◆ **Stored data**
★ ★ ★ ★

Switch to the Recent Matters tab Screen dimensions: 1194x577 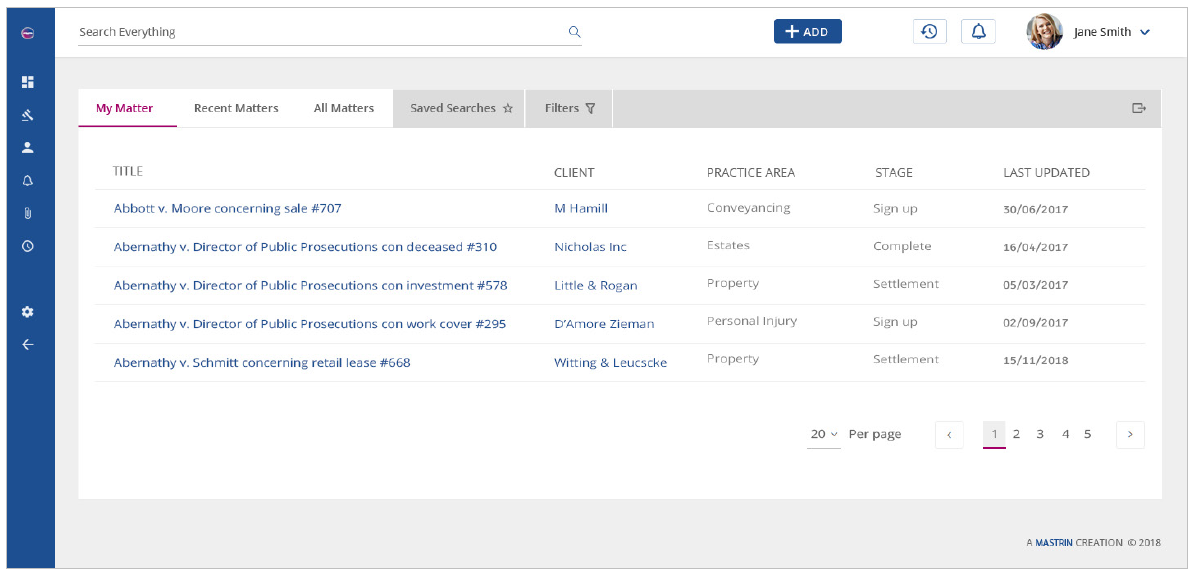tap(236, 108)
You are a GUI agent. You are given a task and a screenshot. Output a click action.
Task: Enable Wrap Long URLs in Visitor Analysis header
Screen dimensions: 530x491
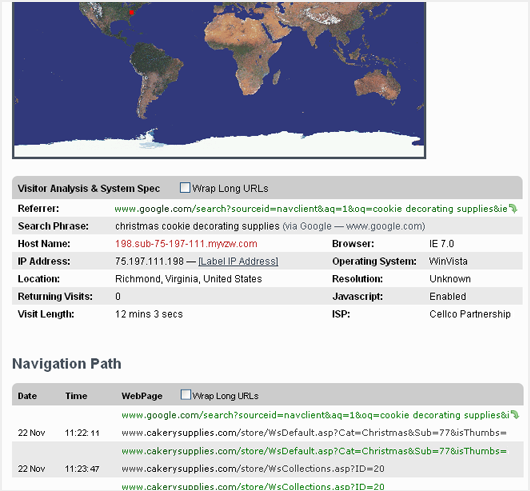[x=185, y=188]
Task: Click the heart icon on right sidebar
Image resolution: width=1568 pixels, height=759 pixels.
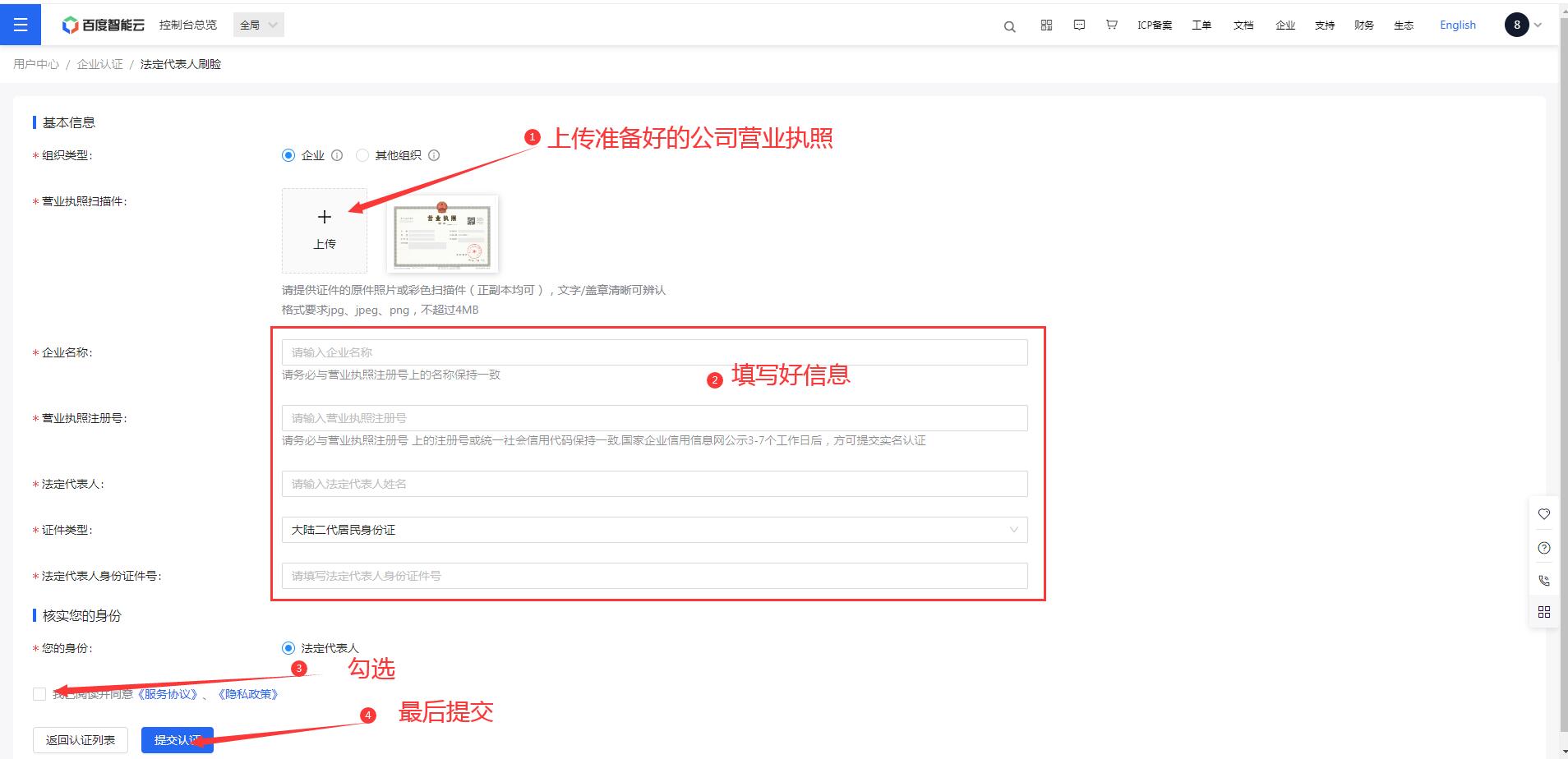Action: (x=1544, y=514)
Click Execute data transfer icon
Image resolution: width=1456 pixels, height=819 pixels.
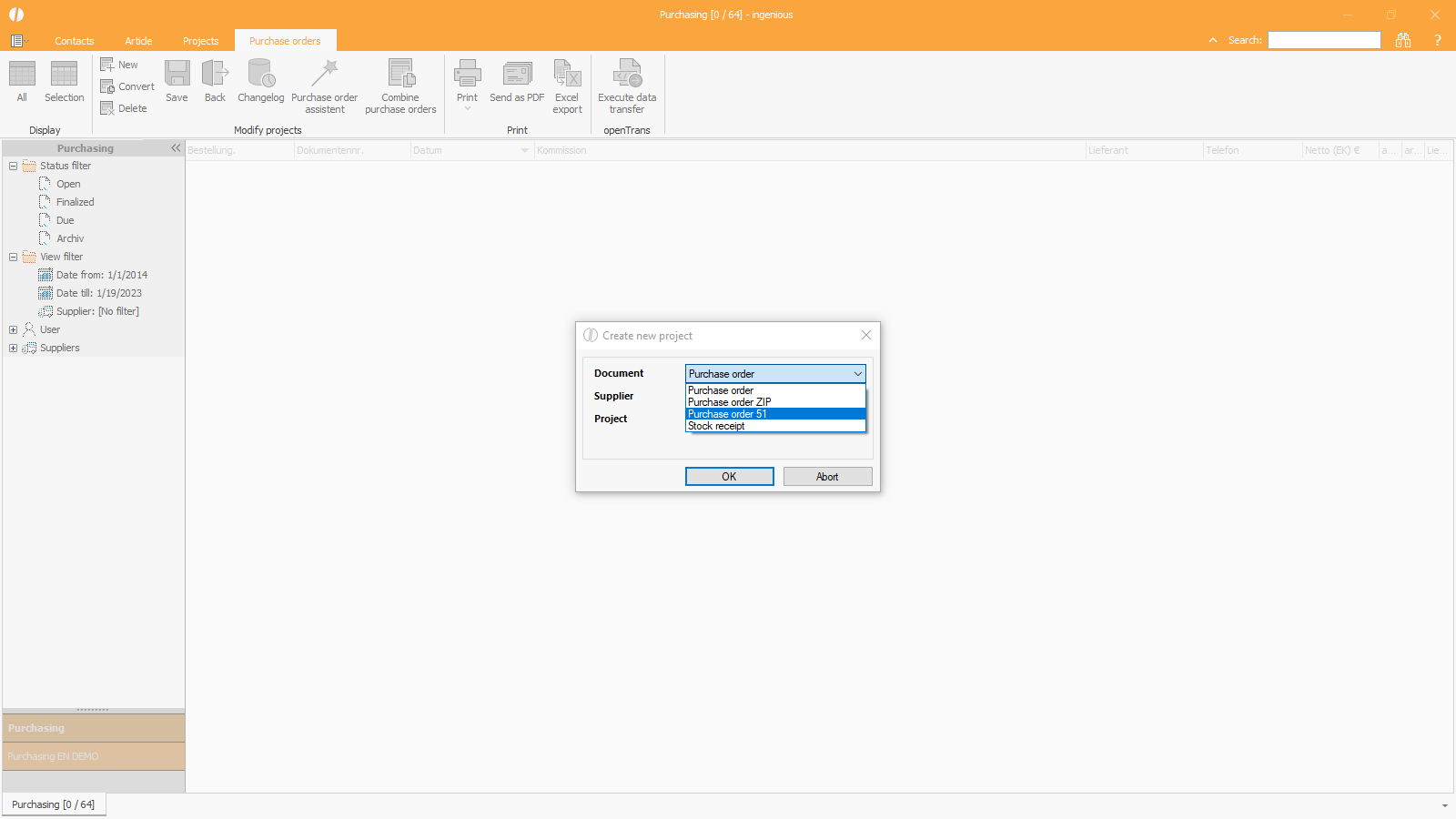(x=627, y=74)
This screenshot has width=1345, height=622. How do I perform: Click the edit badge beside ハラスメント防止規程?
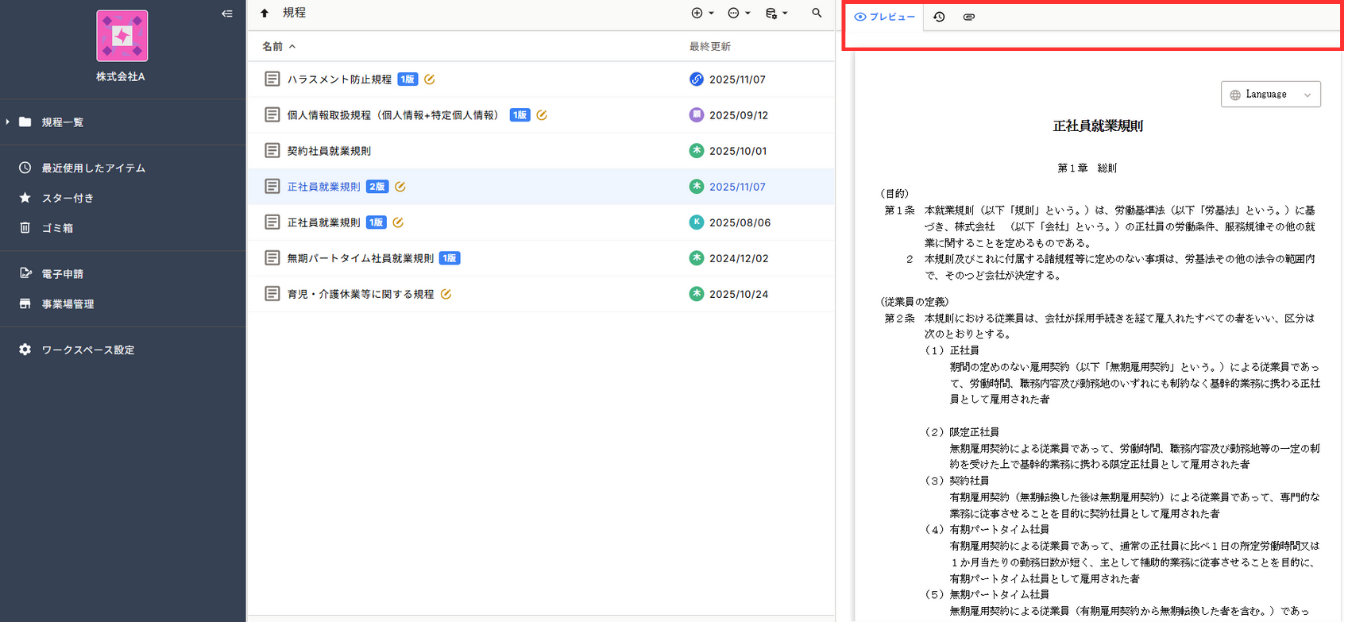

★ ★ ★ ★

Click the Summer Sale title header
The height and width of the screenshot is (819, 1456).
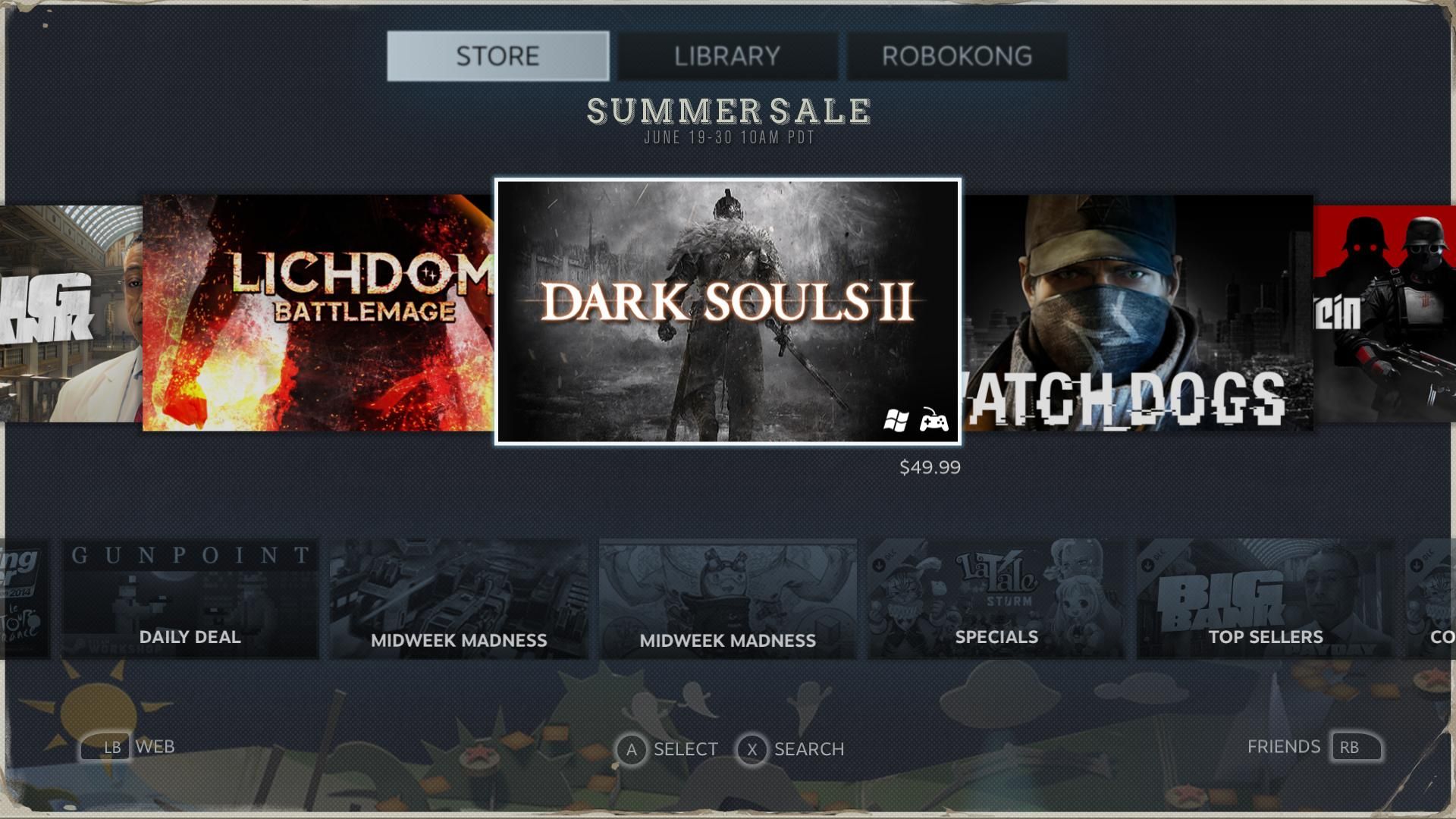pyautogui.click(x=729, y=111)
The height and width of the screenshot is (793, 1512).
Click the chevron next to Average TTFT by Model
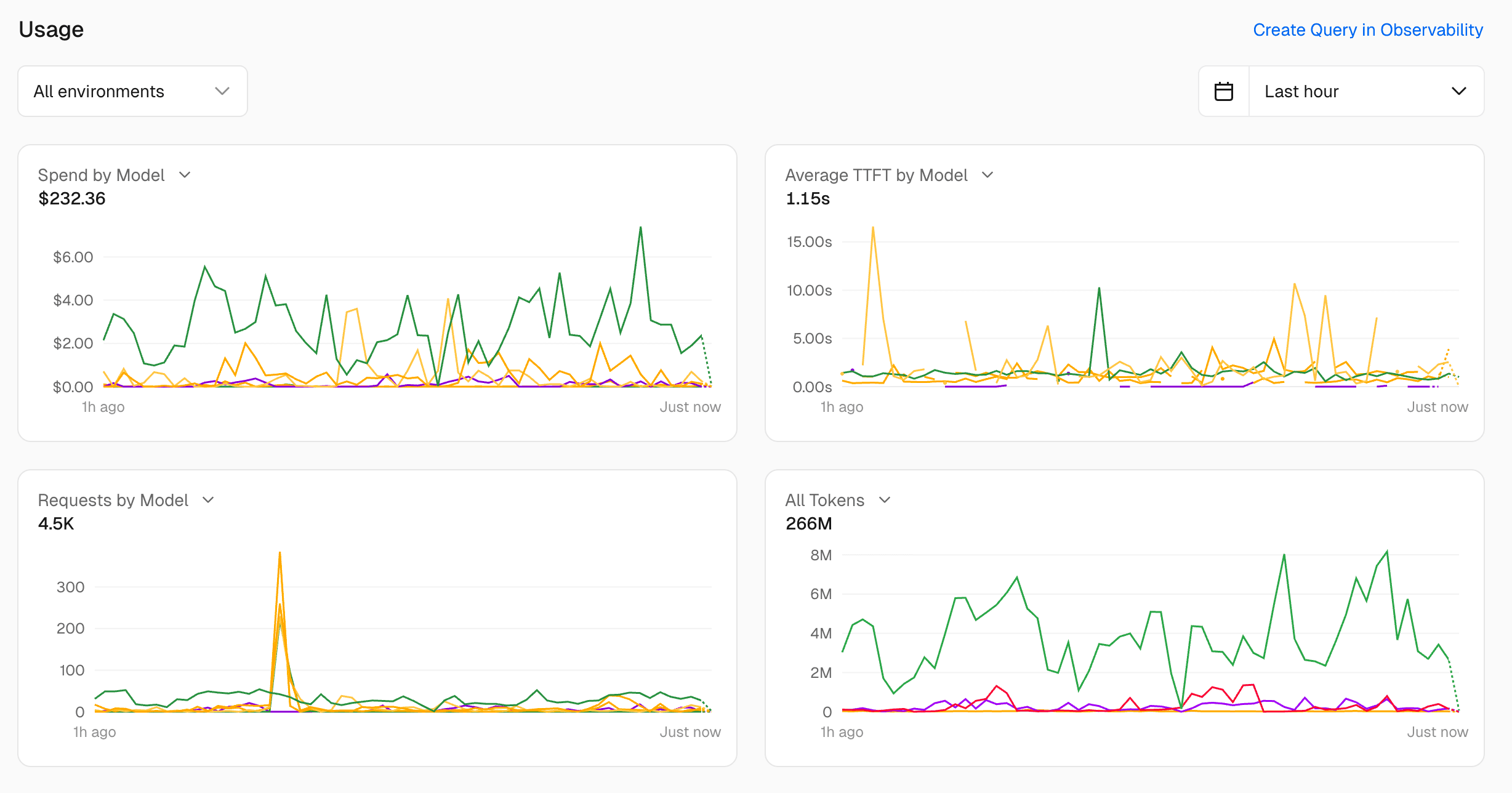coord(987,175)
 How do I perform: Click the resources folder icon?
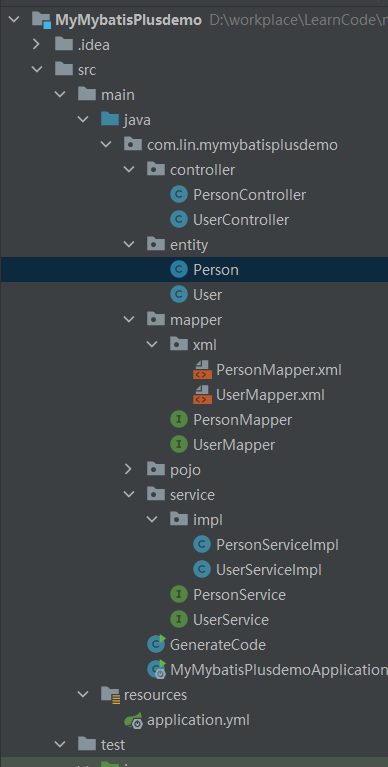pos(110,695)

★ ★ ★ ★

◆ **Work to be completed**
Copy the data from the line with "The height and width of the screenshot is (793, 1512)." to the line with "pos(110,695)", swapping "chevron" for "arrow" and changing nothing else. Leave the pictures out.

◆ **Exercise output**
The height and width of the screenshot is (793, 1512).
Click the arrow next to Average TTFT by Model
coord(987,175)
 How do I perform: Click the resources folder icon?
pos(110,695)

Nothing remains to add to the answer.